*EXERCISE PROMPT*: Send back every line of the data exactly.

- - - -

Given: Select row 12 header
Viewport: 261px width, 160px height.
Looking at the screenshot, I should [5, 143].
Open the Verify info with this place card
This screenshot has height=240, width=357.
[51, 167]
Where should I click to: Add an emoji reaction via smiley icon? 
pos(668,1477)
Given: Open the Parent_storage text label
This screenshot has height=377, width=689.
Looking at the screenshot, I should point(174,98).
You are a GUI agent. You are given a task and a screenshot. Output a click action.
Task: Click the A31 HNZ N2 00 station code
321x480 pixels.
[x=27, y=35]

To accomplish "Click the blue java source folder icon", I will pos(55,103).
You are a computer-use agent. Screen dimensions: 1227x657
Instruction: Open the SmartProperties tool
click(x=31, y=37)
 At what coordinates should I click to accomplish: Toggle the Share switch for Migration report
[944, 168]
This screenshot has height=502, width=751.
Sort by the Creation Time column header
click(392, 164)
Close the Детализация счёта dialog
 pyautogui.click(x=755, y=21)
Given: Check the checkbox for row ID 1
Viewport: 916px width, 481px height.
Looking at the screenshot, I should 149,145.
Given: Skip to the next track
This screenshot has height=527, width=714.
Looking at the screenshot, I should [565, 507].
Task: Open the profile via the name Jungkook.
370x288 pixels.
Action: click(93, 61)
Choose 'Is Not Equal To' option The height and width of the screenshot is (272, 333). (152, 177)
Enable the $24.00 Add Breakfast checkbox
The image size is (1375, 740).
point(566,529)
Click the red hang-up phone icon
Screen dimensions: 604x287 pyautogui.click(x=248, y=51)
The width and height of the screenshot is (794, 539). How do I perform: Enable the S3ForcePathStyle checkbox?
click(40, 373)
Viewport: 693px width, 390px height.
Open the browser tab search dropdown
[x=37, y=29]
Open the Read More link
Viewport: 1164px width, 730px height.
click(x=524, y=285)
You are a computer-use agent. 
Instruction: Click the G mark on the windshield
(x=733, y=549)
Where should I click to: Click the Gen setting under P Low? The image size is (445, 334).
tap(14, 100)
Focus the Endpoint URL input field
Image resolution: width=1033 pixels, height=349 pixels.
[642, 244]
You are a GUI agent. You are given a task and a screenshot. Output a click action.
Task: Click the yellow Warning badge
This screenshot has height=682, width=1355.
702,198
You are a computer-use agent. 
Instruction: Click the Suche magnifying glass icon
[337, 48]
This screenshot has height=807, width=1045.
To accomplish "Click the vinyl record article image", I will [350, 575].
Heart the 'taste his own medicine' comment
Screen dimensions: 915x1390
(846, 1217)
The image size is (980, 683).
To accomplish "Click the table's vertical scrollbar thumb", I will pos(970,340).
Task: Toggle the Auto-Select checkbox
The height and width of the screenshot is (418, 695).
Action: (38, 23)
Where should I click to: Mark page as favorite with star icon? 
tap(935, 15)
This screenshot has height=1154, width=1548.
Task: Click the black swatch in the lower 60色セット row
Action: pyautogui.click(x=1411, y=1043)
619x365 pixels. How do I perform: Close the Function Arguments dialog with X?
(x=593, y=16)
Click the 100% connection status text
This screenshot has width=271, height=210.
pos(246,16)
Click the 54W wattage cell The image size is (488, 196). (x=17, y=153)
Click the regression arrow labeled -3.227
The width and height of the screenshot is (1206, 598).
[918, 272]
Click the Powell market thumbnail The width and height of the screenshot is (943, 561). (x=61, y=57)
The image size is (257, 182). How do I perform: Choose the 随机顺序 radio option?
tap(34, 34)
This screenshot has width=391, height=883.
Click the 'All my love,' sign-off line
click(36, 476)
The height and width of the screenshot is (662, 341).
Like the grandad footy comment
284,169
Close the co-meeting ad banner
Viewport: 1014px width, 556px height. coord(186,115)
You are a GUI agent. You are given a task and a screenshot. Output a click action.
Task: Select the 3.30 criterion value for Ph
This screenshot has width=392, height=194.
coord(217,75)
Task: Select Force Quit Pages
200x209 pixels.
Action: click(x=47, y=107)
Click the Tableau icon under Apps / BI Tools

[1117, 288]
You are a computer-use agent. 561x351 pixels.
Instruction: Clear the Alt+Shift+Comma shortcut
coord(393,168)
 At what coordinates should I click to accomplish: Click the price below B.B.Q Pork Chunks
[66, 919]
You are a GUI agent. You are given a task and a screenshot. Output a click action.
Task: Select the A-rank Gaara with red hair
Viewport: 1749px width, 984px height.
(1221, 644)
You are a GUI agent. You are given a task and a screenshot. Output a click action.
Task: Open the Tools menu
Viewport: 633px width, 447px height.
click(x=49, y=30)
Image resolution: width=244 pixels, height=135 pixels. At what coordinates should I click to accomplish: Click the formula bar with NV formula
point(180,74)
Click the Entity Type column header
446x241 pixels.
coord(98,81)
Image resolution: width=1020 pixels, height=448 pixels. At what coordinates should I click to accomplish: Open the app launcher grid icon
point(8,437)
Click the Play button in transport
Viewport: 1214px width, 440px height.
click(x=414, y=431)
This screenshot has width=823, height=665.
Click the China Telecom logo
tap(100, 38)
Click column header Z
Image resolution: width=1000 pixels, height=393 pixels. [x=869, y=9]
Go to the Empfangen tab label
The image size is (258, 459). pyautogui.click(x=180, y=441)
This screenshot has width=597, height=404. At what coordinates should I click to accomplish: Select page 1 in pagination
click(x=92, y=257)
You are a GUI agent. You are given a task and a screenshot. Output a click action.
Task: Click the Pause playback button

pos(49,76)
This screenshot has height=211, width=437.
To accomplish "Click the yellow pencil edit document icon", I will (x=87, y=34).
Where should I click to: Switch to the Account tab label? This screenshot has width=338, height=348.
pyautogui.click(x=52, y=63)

- - - -

*TASK OUTPUT*:
Given: Select row 12 header
Viewport: 261px width, 160px height.
Looking at the screenshot, I should [5, 143].
Open the Verify info with this place card
This screenshot has height=240, width=357.
[51, 167]
Where should I click to: Add an emoji reaction via smiley icon? 
pos(668,1477)
Given: Open the Parent_storage text label
This screenshot has height=377, width=689.
Looking at the screenshot, I should point(174,98).
You are a GUI agent. You are given a task and a screenshot. Output a click action.
Task: Click the A31 HNZ N2 00 station code
321x480 pixels.
[x=27, y=35]

To accomplish "Click the blue java source folder icon", I will pos(55,103).
You are a computer-use agent. Screen dimensions: 1227x657
Instruction: Open the SmartProperties tool
click(x=31, y=37)
 At what coordinates should I click to accomplish: Toggle the Share switch for Migration report
[944, 168]
This screenshot has height=502, width=751.
Sort by the Creation Time column header
click(392, 164)
Close the Детализация счёта dialog
 pyautogui.click(x=755, y=21)
Given: Check the checkbox for row ID 1
Viewport: 916px width, 481px height.
Looking at the screenshot, I should 149,145.
Given: Skip to the next track
This screenshot has height=527, width=714.
Looking at the screenshot, I should [565, 507].
Task: Open the profile via the name Jungkook.
370x288 pixels.
Action: click(93, 61)
Choose 'Is Not Equal To' option The height and width of the screenshot is (272, 333). (152, 177)
Enable the $24.00 Add Breakfast checkbox
The image size is (1375, 740).
point(566,529)
Click the red hang-up phone icon
Screen dimensions: 604x287 pyautogui.click(x=248, y=51)
The width and height of the screenshot is (794, 539). How do I perform: Enable the S3ForcePathStyle checkbox?
click(40, 373)
Viewport: 693px width, 390px height.
Open the browser tab search dropdown
[x=37, y=29]
Open the Read More link
Viewport: 1164px width, 730px height.
click(x=524, y=285)
You are a computer-use agent. 
Instruction: Click the G mark on the windshield
(x=733, y=549)
Where should I click to: Click the Gen setting under P Low? The image size is (445, 334).
tap(14, 100)
Focus the Endpoint URL input field
Image resolution: width=1033 pixels, height=349 pixels.
[642, 244]
You are a GUI agent. You are given a task and a screenshot. Output a click action.
Task: Click the yellow Warning badge
This screenshot has height=682, width=1355.
702,198
You are a computer-use agent. 
Instruction: Click the Suche magnifying glass icon
[337, 48]
This screenshot has height=807, width=1045.
To accomplish "Click the vinyl record article image", I will [350, 575].
Heart the 'taste his own medicine' comment
Screen dimensions: 915x1390
(846, 1217)
The image size is (980, 683).
To accomplish "Click the table's vertical scrollbar thumb", I will pos(970,340).
Task: Toggle the Auto-Select checkbox
The height and width of the screenshot is (418, 695).
Action: (38, 23)
Where should I click to: Mark page as favorite with star icon? 
tap(935, 15)
This screenshot has height=1154, width=1548.
Task: Click the black swatch in the lower 60色セット row
Action: pyautogui.click(x=1411, y=1043)
619x365 pixels. How do I perform: Close the Function Arguments dialog with X?
(x=593, y=16)
Click the 100% connection status text
This screenshot has width=271, height=210.
pos(246,16)
Click the 54W wattage cell The image size is (488, 196). (x=17, y=153)
Click the regression arrow labeled -3.227
The width and height of the screenshot is (1206, 598).
[918, 272]
Click the Powell market thumbnail The width and height of the screenshot is (943, 561). (x=61, y=57)
The image size is (257, 182). How do I perform: Choose the 随机顺序 radio option?
tap(34, 34)
This screenshot has width=391, height=883.
Click the 'All my love,' sign-off line
click(36, 476)
The height and width of the screenshot is (662, 341).
Like the grandad footy comment
284,169
Close the co-meeting ad banner
Viewport: 1014px width, 556px height. coord(186,115)
You are a GUI agent. You are given a task and a screenshot. Output a click action.
Task: Select the 3.30 criterion value for Ph
This screenshot has width=392, height=194.
coord(217,75)
Task: Select Force Quit Pages
200x209 pixels.
Action: click(x=47, y=107)
Click the Tableau icon under Apps / BI Tools

[1117, 288]
You are a computer-use agent. 561x351 pixels.
Instruction: Clear the Alt+Shift+Comma shortcut
coord(393,168)
 At what coordinates should I click to accomplish: Click the price below B.B.Q Pork Chunks
[66, 919]
You are a GUI agent. You are given a task and a screenshot. Output a click action.
Task: Select the A-rank Gaara with red hair
Viewport: 1749px width, 984px height.
(1221, 644)
You are a GUI agent. You are given a task and a screenshot. Output a click action.
Task: Open the Tools menu
Viewport: 633px width, 447px height.
click(x=49, y=30)
Image resolution: width=244 pixels, height=135 pixels. At what coordinates should I click to accomplish: Click the formula bar with NV formula
point(180,74)
Click the Entity Type column header
446x241 pixels.
coord(98,81)
Image resolution: width=1020 pixels, height=448 pixels. At what coordinates should I click to accomplish: Open the app launcher grid icon
point(8,437)
Click the Play button in transport
Viewport: 1214px width, 440px height.
click(x=414, y=431)
This screenshot has width=823, height=665.
Click the China Telecom logo
tap(100, 38)
Click column header Z
Image resolution: width=1000 pixels, height=393 pixels. [x=869, y=9]
Go to the Empfangen tab label
The image size is (258, 459). pyautogui.click(x=180, y=441)
This screenshot has width=597, height=404. At what coordinates should I click to accomplish: Select page 1 in pagination
click(x=92, y=257)
You are a GUI agent. You are given a task and a screenshot. Output a click action.
Task: Click the Pause playback button

pos(49,76)
This screenshot has height=211, width=437.
To accomplish "Click the yellow pencil edit document icon", I will (x=87, y=34).
Where should I click to: Switch to the Account tab label? This screenshot has width=338, height=348.
pyautogui.click(x=52, y=63)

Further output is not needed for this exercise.